■ 展示数据:
-----

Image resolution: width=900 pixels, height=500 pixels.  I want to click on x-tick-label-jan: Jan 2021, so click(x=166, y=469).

-----

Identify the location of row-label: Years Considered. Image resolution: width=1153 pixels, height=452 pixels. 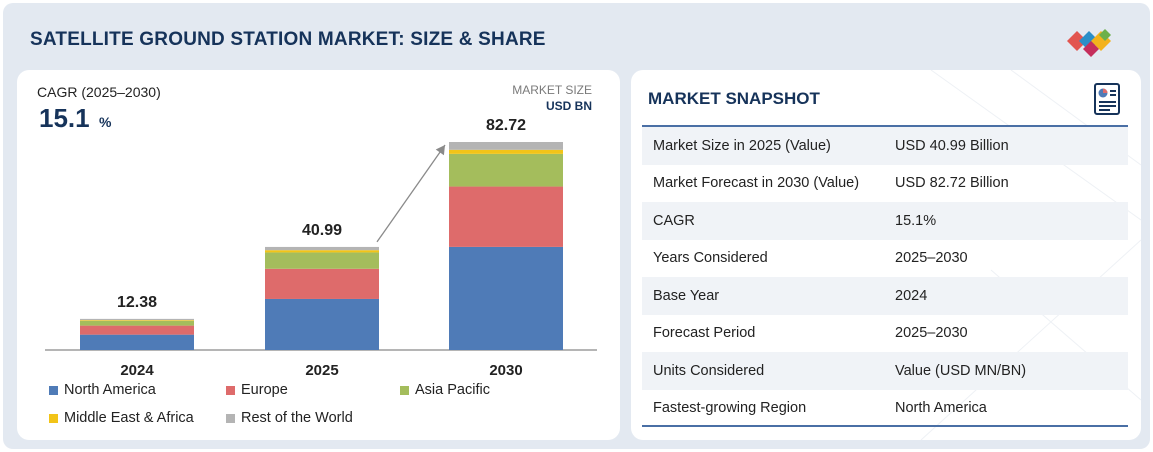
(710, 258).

-----

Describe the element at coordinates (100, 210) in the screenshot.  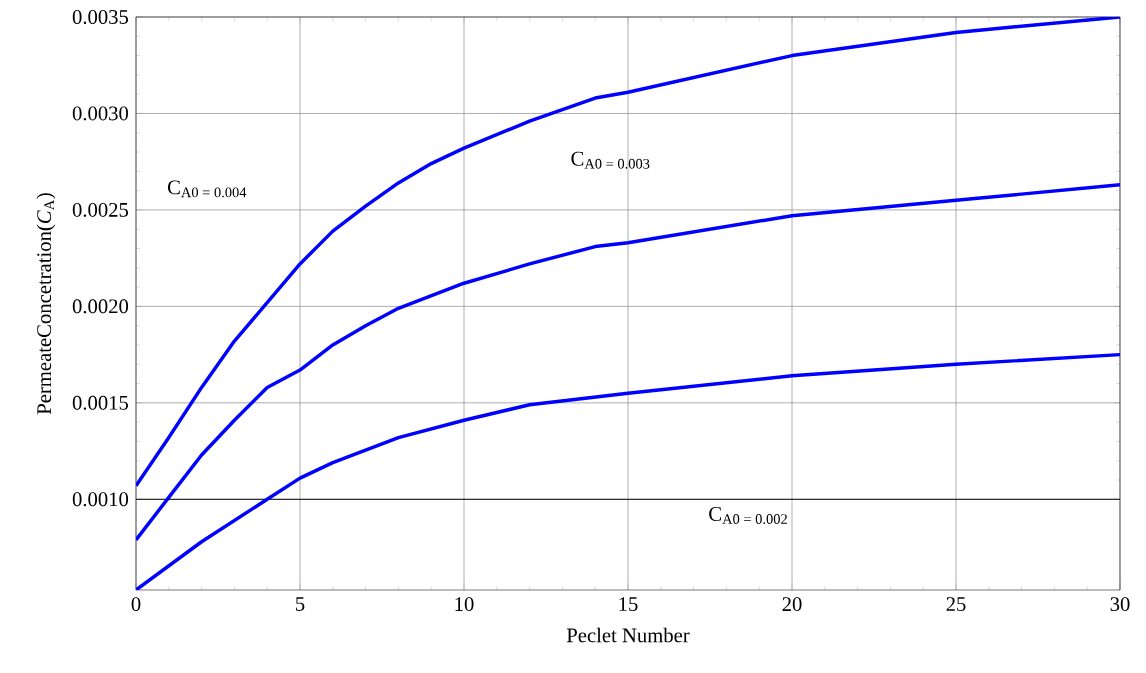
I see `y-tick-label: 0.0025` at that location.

-----

■ 任务要求: 将从含有"Describe the element"的行到含有"at that location."的行（首尾两行都包括）转换成两列 CSV，列名为"输入"和"输出"，每个输入占一行，输入文字和对应的答案各放进一个带引号的字段，换行改成空格。结果中不要包含图片。

■ 本题输出:
输入,输出
"Describe the element at coordinates (100, 210) in the screenshot.","I see `y-tick-label: 0.0025` at that location."